┌─ RECORDS FOR THIS TASK
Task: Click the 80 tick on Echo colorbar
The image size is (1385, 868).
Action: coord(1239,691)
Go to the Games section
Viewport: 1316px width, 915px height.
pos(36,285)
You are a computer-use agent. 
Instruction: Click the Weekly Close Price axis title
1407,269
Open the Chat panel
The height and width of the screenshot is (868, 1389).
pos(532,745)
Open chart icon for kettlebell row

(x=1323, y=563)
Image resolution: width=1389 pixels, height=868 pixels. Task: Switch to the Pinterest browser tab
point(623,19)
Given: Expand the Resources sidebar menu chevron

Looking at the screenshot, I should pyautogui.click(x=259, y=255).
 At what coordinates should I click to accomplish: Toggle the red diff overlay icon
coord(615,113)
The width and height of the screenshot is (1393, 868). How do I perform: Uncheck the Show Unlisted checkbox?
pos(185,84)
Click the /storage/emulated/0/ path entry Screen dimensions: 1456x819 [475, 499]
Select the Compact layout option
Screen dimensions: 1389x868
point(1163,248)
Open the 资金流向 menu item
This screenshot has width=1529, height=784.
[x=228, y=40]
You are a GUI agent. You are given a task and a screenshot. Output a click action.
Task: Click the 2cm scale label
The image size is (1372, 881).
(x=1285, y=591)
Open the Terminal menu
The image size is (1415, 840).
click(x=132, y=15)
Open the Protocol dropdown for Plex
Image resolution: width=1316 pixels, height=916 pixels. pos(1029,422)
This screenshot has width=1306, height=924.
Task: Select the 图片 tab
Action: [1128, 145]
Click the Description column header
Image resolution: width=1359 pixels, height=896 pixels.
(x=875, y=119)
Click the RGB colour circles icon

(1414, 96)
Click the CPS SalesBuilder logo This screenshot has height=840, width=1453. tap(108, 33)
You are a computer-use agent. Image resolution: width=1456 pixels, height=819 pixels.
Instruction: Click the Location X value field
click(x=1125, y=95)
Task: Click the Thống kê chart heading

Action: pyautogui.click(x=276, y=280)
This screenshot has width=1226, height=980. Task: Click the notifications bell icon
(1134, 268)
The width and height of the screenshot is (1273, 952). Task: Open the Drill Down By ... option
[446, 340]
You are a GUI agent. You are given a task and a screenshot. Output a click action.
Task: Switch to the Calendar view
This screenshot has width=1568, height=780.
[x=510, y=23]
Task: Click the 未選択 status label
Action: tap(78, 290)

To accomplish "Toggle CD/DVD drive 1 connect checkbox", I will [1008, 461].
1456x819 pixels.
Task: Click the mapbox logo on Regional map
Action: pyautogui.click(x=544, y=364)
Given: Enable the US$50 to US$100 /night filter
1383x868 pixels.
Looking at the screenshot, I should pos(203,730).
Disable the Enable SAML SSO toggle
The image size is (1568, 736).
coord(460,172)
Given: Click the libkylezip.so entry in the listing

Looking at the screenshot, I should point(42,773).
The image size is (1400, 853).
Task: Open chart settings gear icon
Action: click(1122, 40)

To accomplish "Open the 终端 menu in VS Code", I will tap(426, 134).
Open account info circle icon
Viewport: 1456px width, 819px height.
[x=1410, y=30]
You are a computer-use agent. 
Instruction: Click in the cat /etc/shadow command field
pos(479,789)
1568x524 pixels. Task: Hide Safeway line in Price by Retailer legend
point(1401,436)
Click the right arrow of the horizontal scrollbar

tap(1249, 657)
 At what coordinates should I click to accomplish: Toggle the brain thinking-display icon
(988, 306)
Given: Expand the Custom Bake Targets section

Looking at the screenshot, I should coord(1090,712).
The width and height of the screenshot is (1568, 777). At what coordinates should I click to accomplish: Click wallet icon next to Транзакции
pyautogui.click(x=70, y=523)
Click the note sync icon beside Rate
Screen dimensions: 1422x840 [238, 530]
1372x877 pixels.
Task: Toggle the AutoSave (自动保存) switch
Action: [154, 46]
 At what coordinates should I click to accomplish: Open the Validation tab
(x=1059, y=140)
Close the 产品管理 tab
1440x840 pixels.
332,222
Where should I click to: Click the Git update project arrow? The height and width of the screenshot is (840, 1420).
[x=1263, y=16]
└─
**WHAT IS BEING ASKED**
What is wanted is a copy of every line in the listing that includes the word "Enable".

**THE COMPLETED TASK**
Given: Enable the US$50 to US$100 /night filter
Disable the Enable SAML SSO toggle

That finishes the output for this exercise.